Días después de que los Indios fueran eliminados –mucho antes de lo que esperaban– de la postemporada de octubre, el mánager de Cleveland seguía tratando de saber qué fue lo que salió mal a un equipo que ganó 102 partidos y era considerado un serio candidato para la Serie Mundial, y que luego jugó tan mal cuando más importaba.
Francona comprende que sus decisiones de roster estén siendo cuestionadas.
Los Indios están dolidos. Y sanar les tomará tiempo.

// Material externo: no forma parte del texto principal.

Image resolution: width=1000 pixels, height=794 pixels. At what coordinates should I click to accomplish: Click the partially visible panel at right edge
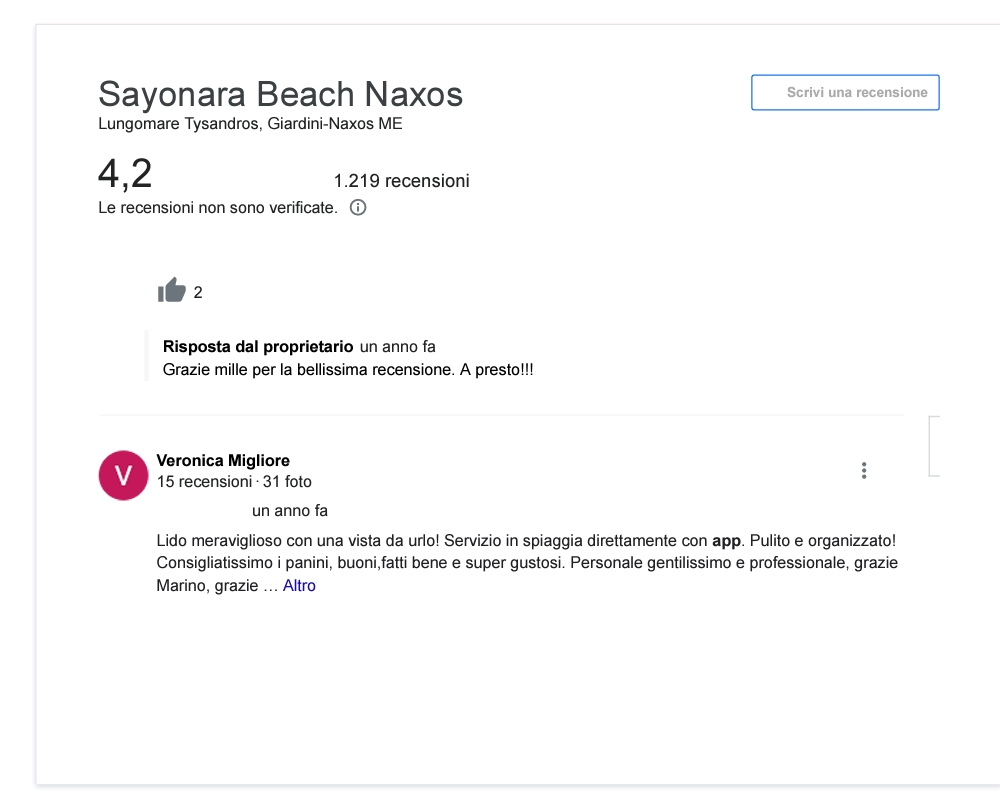click(934, 446)
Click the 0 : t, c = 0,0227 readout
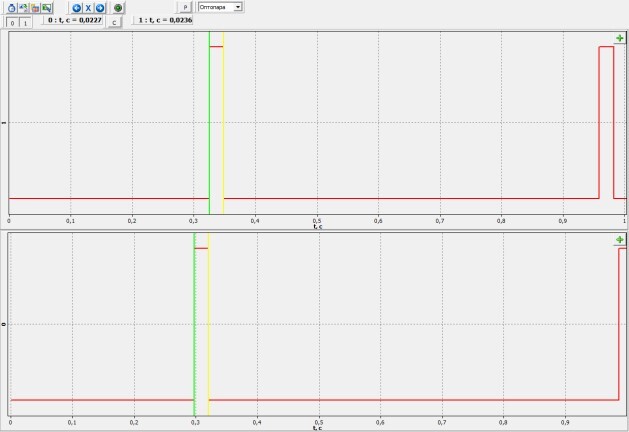 pyautogui.click(x=74, y=19)
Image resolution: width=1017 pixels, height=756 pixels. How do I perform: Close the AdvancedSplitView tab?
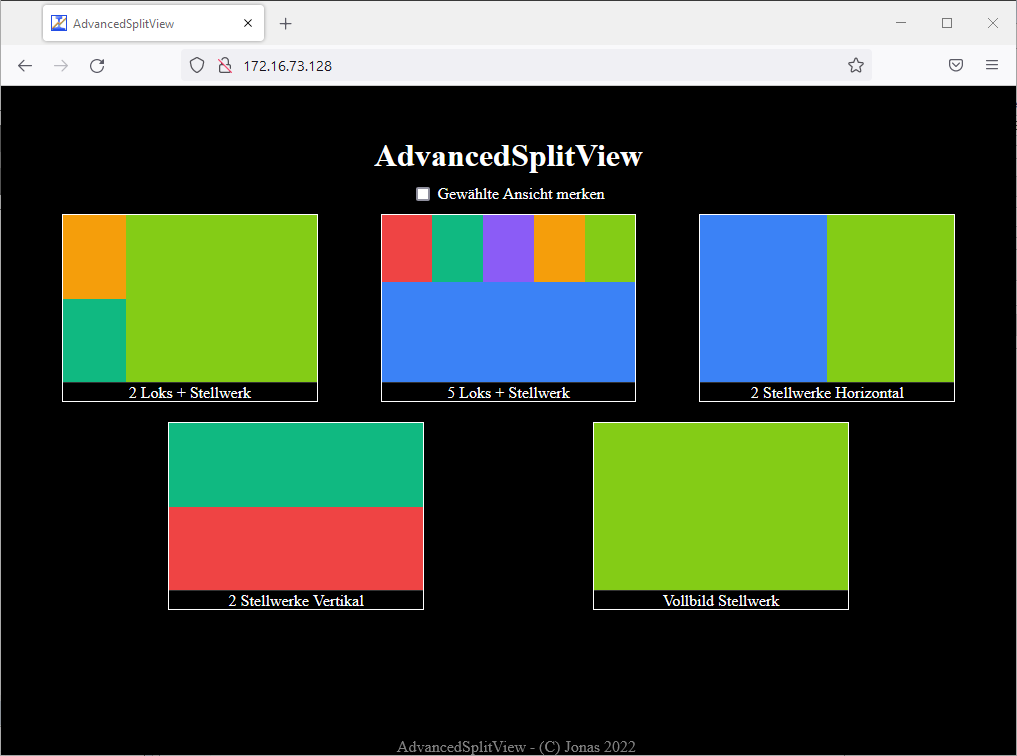coord(248,24)
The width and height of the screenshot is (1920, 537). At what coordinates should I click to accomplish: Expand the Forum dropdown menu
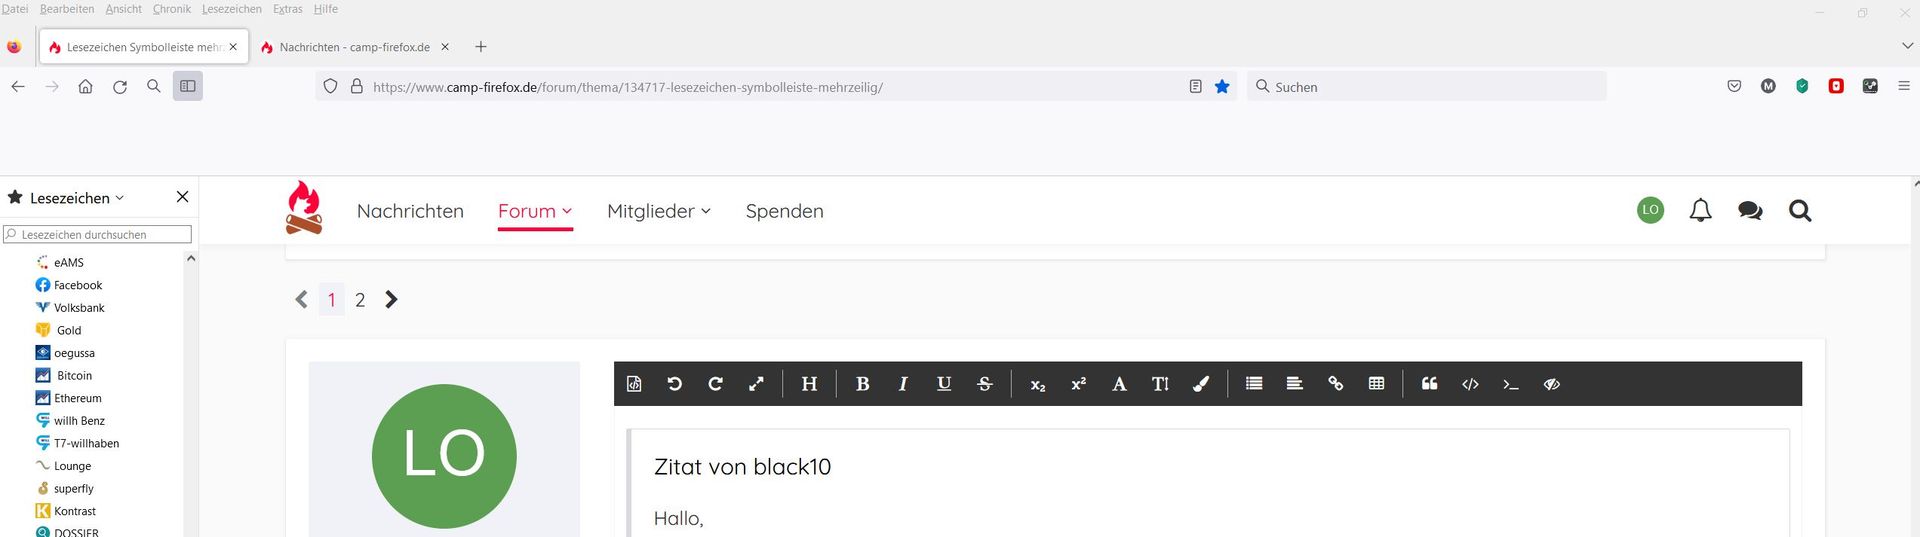pyautogui.click(x=535, y=211)
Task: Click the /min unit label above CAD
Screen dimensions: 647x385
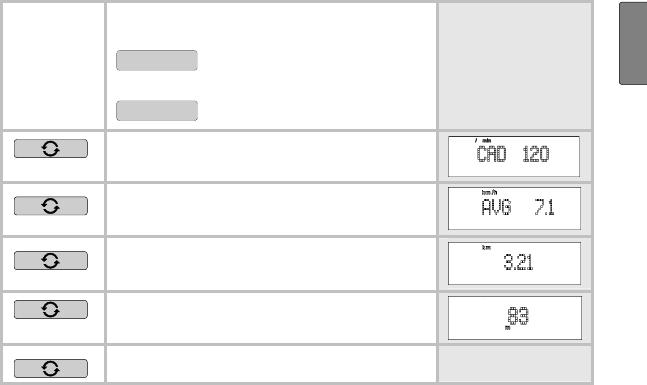Action: 483,141
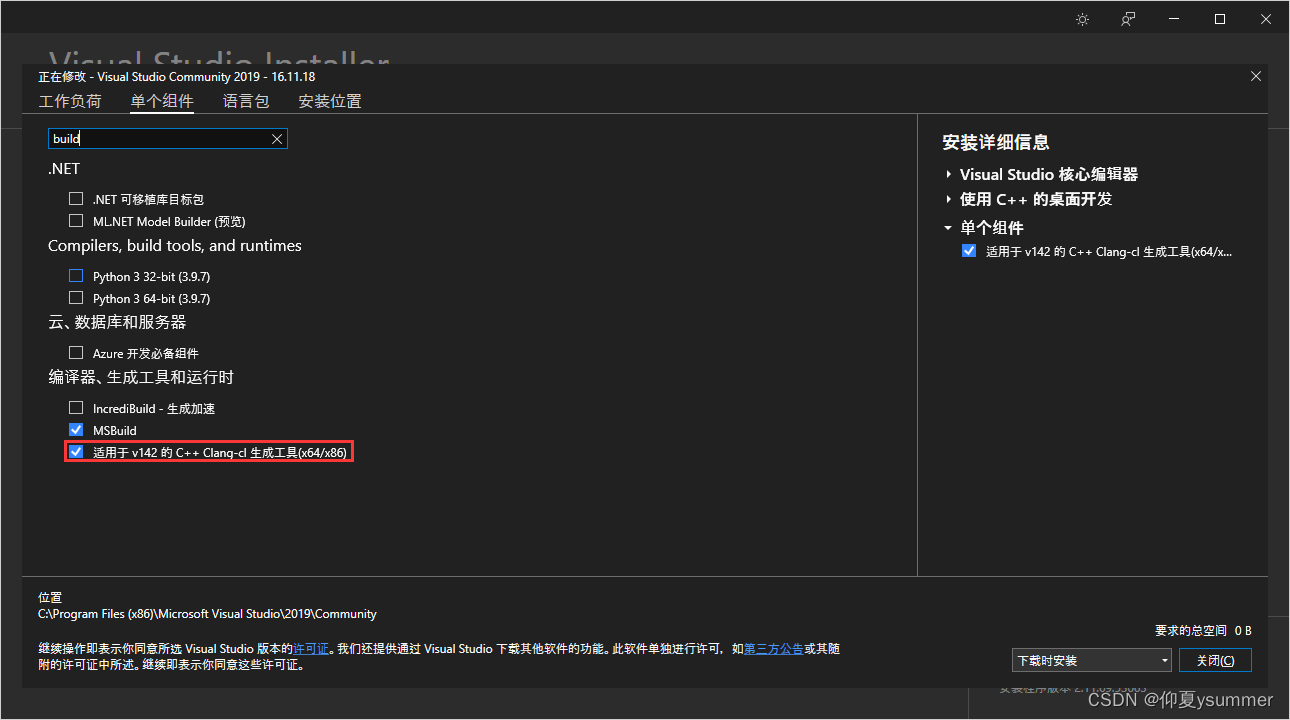Check the Azure 开发必备组件 option
Image resolution: width=1290 pixels, height=720 pixels.
point(76,352)
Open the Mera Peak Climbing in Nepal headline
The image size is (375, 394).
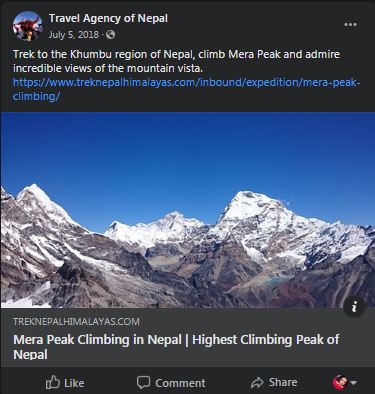click(176, 347)
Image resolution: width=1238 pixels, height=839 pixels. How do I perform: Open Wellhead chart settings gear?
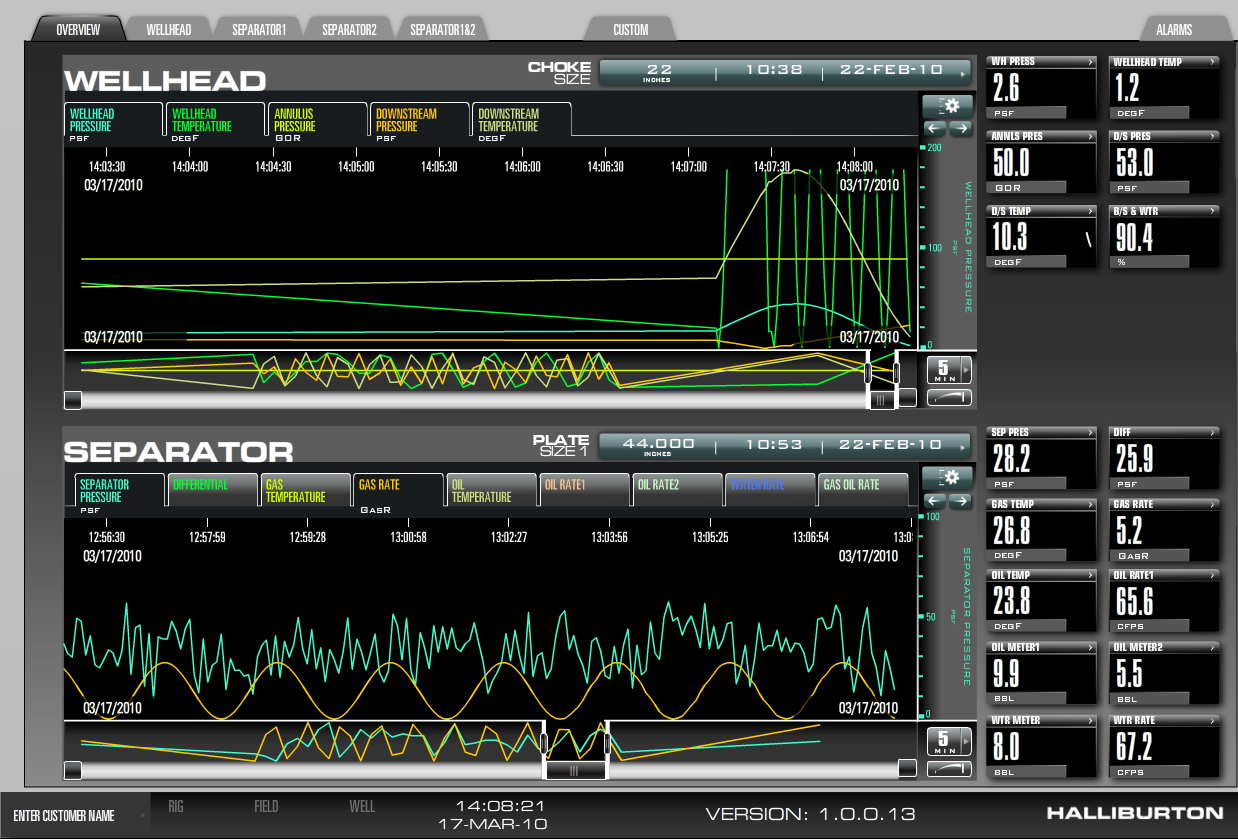tap(946, 105)
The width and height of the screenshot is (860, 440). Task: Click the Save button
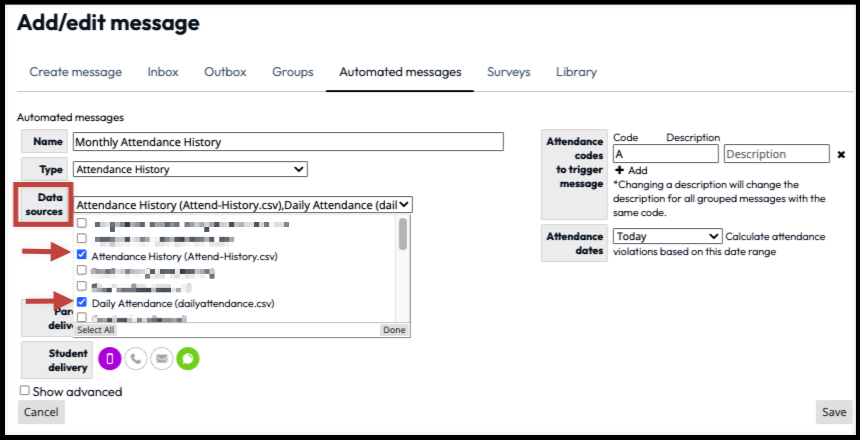[x=834, y=412]
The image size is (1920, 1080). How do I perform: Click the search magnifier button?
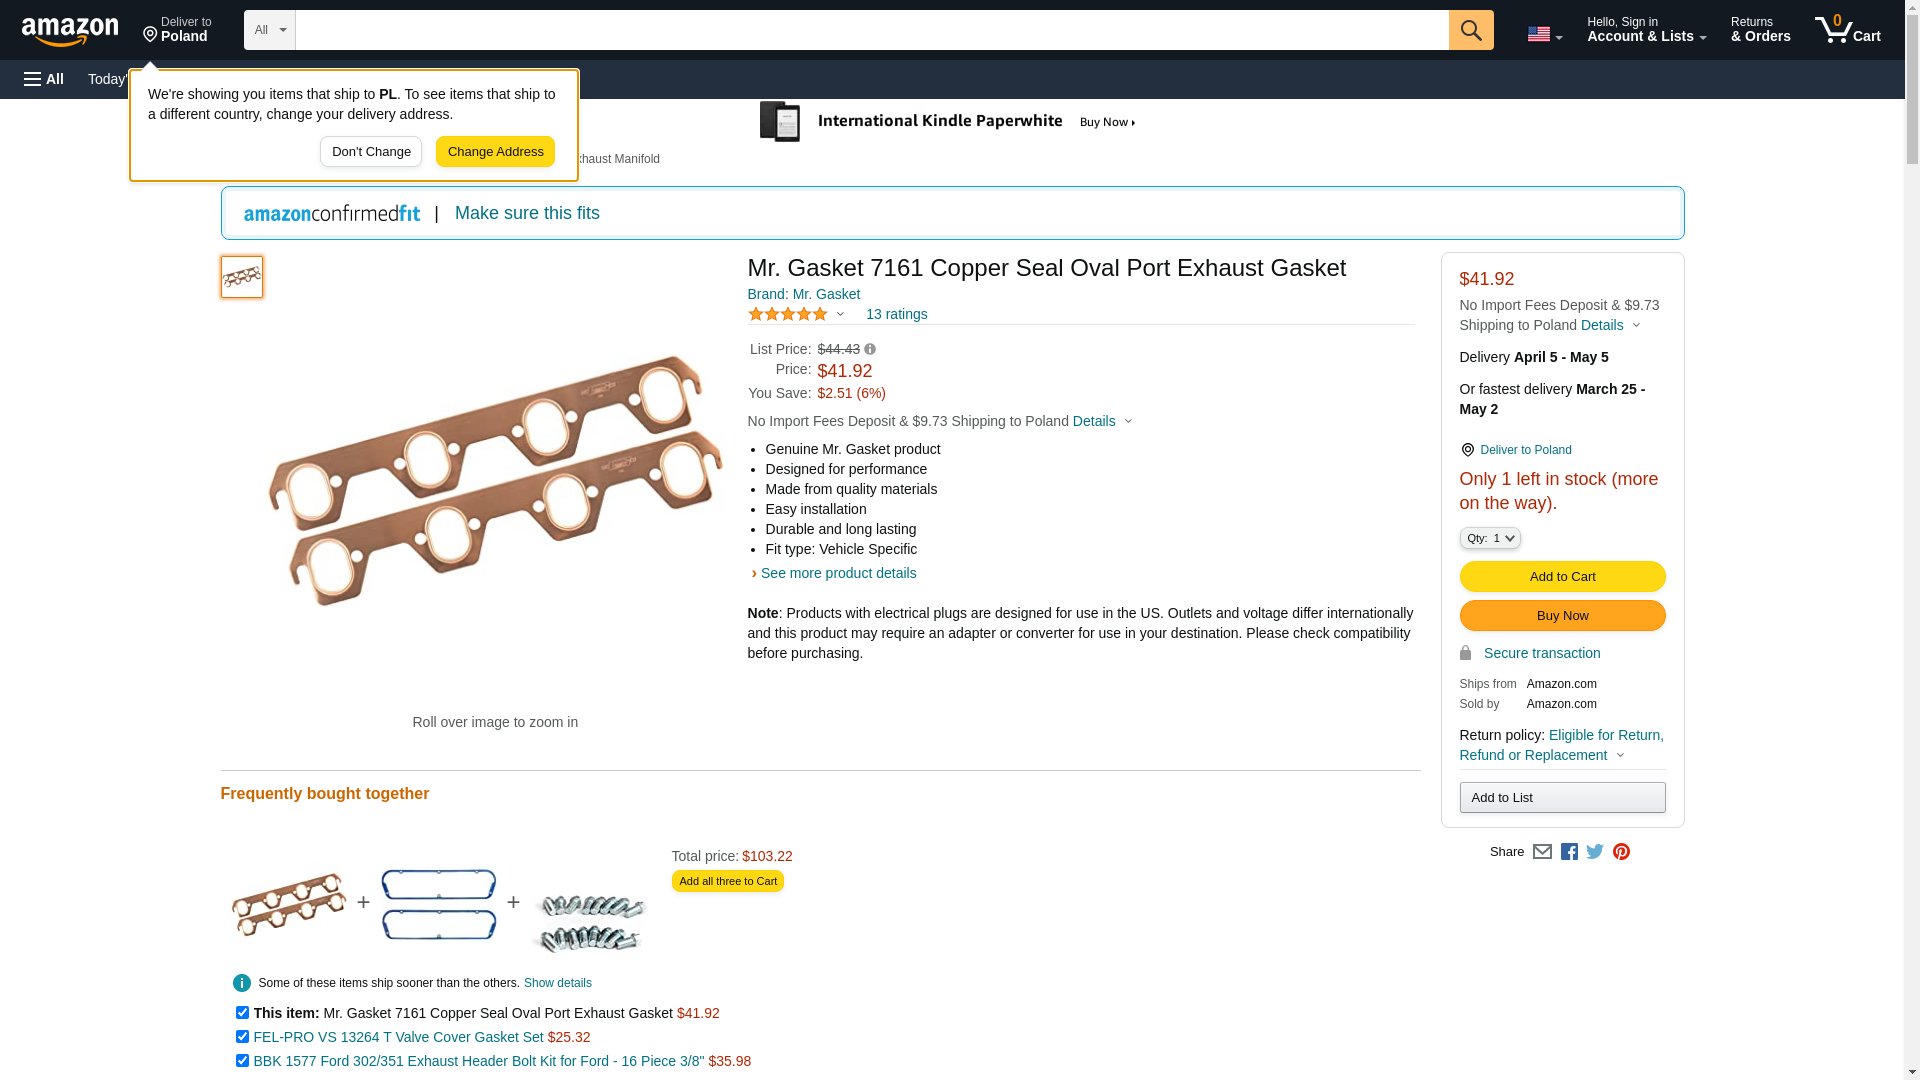(x=1470, y=30)
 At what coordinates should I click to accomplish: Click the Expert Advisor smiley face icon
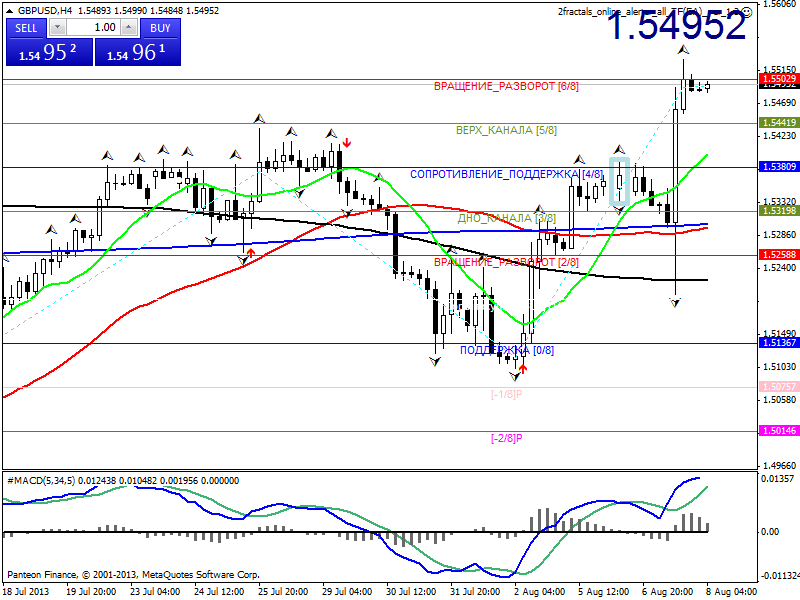(745, 11)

“Para mí en lo personal, será difícil ver el resto del béisbol”, declaró Francona.
“El año pasado, cuando perdimos, todo acabó. Ya no hubo más béisbol. Cuando perdemos, quiero que todos los demás pierdan, y eso no va a suceder. Eso es difícil de asimilar. Cuando el béisbol termina uno se siente mejor, porque solo es una sensación natural. Duele. Uno quiere ser parte de ello y ya no se puede. Es difícil no sentirse celoso”.
Se suponía que este era el año de Cleveland, pero no lo fue, y Francona asegura que sigue tratando de asimilar el fracaso.